### DO THIS
Reproduce every line of the items below, from the start of the items through the line containing "height=360 pixels. coord(46,252)", inclusive, with their requests included. Multiply each coordinate in the answers by 0.45 and round it to a whole number, rounding halves up.

Source records
•••••

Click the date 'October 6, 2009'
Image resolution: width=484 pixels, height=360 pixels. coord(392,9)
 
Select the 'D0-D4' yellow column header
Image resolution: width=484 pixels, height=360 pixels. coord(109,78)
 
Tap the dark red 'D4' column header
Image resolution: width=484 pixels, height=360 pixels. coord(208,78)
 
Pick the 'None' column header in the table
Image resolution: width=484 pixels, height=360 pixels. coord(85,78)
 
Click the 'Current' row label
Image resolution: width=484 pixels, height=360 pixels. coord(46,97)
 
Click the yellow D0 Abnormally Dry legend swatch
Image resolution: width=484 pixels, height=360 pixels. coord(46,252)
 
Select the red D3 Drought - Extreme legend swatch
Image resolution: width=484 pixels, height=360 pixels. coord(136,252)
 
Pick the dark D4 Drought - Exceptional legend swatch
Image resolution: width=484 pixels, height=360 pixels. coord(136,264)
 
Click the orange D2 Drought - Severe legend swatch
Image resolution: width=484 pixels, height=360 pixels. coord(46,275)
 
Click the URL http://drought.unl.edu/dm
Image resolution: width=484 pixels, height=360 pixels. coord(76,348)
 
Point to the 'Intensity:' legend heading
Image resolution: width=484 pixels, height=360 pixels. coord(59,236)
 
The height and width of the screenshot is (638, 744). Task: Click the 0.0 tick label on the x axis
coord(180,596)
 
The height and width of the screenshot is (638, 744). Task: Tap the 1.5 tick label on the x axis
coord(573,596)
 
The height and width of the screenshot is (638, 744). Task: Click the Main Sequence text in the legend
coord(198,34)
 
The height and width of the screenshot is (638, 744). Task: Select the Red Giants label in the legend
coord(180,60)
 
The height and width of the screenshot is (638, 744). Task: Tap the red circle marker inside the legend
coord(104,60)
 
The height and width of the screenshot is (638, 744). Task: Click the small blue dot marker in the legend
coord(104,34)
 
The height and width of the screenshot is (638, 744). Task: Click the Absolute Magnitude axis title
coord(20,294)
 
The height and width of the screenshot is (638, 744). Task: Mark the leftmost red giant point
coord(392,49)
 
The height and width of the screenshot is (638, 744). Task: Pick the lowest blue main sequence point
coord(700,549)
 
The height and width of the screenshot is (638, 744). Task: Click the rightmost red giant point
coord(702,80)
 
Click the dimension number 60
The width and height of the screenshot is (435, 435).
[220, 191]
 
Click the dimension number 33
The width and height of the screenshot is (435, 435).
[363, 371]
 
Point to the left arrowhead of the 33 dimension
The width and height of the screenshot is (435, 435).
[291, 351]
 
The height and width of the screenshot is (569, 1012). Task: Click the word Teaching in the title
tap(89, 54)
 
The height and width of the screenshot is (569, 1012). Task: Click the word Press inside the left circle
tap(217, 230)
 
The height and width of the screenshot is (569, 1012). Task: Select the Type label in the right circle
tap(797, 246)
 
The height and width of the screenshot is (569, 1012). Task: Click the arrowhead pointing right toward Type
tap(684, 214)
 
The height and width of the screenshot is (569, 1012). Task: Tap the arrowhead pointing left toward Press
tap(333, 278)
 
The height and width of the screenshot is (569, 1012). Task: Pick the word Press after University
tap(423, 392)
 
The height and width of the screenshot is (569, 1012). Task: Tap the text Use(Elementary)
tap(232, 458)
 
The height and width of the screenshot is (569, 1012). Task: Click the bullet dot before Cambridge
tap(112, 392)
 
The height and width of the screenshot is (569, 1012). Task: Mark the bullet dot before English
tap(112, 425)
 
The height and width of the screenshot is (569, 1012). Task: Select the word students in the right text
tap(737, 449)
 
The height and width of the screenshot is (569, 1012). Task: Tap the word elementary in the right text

•••••

### CORRECT RESULT
Click the date 'October 6, 2009'
Image resolution: width=484 pixels, height=360 pixels. coord(176,4)
 
Select the 'D0-D4' yellow column header
Image resolution: width=484 pixels, height=360 pixels. coord(49,35)
 
Tap the dark red 'D4' column header
Image resolution: width=484 pixels, height=360 pixels. coord(94,35)
 
Pick the 'None' column header in the table
Image resolution: width=484 pixels, height=360 pixels. coord(38,35)
 
Click the 'Current' row label
Image resolution: width=484 pixels, height=360 pixels. coord(21,44)
 
Click the yellow D0 Abnormally Dry legend swatch
Image resolution: width=484 pixels, height=360 pixels. coord(21,113)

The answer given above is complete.